Question

A current of 3.7 ampere is passed for 6 hours between platinum electrodes in 0.5 litre of a 2 M solution of `Ni(NO_(3))_(2)`. What will be the molarity of the solution at the end of electrolysis ? What will be the molarity of the solution if nickel electrodes are used ? (1 F=96500 coulomb, Ni=58.7)

━━━━━━━━━━━━━━━━━━━━

* **Task**
Please extend the nickel nitrate electrolysis problem above, picking up right after its final sentence.

━━━━━━━━━━━━━━━━━━━━

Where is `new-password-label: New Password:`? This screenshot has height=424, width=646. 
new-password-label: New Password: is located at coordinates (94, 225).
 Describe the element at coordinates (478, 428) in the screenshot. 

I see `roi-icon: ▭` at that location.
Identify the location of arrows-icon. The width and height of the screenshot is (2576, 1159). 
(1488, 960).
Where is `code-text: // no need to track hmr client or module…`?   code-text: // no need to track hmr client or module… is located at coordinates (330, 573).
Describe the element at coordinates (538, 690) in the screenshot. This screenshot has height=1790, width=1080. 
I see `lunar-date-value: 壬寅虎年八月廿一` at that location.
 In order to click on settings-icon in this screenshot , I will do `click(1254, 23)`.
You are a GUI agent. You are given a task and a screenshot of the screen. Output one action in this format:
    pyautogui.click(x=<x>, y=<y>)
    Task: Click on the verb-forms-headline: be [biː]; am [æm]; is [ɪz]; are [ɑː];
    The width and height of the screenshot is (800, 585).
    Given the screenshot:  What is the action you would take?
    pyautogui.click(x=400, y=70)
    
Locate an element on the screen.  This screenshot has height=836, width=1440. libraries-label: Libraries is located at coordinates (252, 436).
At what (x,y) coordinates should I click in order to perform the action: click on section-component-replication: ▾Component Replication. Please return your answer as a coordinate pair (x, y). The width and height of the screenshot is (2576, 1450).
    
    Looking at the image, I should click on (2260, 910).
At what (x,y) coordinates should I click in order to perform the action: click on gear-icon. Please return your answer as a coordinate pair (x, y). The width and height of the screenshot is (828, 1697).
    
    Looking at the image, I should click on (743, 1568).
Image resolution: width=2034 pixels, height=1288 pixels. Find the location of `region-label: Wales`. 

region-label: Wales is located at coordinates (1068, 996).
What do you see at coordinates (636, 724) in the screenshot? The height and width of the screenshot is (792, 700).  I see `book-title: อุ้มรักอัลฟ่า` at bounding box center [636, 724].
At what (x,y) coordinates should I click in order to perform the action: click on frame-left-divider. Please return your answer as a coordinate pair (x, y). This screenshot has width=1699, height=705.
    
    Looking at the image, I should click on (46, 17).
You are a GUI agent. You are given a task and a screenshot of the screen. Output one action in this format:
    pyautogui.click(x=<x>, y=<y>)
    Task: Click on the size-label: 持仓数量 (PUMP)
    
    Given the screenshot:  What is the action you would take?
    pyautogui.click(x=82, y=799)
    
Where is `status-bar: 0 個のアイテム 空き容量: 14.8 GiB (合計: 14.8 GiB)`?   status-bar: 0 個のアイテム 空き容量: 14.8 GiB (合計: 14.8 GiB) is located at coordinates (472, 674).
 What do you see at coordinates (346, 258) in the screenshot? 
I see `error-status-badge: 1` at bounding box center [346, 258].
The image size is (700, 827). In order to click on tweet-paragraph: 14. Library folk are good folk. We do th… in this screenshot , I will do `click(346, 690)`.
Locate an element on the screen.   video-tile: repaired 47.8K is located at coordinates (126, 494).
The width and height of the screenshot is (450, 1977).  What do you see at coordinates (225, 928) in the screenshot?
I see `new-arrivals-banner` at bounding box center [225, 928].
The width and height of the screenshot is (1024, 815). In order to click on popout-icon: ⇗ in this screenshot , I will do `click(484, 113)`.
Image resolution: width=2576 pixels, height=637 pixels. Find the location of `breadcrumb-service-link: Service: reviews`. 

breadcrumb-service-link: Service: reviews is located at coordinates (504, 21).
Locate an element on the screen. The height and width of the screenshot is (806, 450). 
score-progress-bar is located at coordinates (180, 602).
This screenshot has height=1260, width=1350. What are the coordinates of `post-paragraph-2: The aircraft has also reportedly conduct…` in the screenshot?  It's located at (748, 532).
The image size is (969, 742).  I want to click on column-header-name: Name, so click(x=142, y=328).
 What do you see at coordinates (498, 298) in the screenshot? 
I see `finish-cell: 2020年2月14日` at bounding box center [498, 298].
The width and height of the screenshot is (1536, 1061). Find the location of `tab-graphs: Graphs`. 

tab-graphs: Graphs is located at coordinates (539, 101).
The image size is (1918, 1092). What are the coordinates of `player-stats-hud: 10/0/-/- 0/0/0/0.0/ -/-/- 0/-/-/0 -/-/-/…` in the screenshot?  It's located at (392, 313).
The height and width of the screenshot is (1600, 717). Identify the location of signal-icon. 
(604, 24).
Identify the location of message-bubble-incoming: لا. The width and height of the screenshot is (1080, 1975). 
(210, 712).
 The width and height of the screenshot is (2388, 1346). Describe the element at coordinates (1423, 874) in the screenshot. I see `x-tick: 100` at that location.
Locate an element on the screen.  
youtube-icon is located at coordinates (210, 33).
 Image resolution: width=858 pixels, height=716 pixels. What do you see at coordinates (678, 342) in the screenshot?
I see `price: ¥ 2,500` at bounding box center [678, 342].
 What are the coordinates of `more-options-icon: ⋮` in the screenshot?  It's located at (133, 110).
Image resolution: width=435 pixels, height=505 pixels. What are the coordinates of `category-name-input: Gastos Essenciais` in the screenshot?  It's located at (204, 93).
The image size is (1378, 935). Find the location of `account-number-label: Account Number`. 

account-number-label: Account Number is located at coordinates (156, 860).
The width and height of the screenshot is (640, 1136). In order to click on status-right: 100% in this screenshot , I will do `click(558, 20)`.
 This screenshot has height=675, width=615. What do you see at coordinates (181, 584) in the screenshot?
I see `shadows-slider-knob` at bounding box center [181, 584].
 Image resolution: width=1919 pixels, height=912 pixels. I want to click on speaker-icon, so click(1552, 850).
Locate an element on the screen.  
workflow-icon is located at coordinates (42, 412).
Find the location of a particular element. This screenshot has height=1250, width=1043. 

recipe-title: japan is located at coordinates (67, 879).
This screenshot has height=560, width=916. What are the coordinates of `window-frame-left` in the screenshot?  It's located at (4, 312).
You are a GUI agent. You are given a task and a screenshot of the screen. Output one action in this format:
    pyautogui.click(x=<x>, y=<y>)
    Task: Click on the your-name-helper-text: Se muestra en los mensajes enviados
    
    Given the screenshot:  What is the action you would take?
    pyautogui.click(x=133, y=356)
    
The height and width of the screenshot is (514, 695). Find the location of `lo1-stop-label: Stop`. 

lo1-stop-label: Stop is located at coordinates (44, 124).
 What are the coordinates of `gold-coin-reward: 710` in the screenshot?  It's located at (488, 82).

━━━━━━━━━━━━━━━━━━━━

* **Exercise result**
Answer 1

The electrode reaction is :
`underset("1 mole")(Ni^(2+))+underset(2xx 96500 C)(2e^(-)) rarr Ni`
Quantity of electric charge passed
`=3.7xx6xx60xx60` coulomb `=79920` coulomb
Number of moles of `Ni(NO_(3))_(2)` decomposed or nickel deposited
`=1/(2xx96500)xx79920=0.4140`
Number of moles of `Ni(NO_(3))_(2)` present before electrolysis
`=0.5xx2=1.0`
Number of moles of `Ni(NO_(3))_(2)` present after electrolysis
`=(1.0-0.4140)=0.586`
Since, 0.586 moles are present in 0.5 litre,
Molarity of the solution `=2xx0.586=1.72 M`
When nickel electrodes are used anodic nickel will dissolve and get deposited at the cathode. The molarity of the solution will, thus, remain unaffected.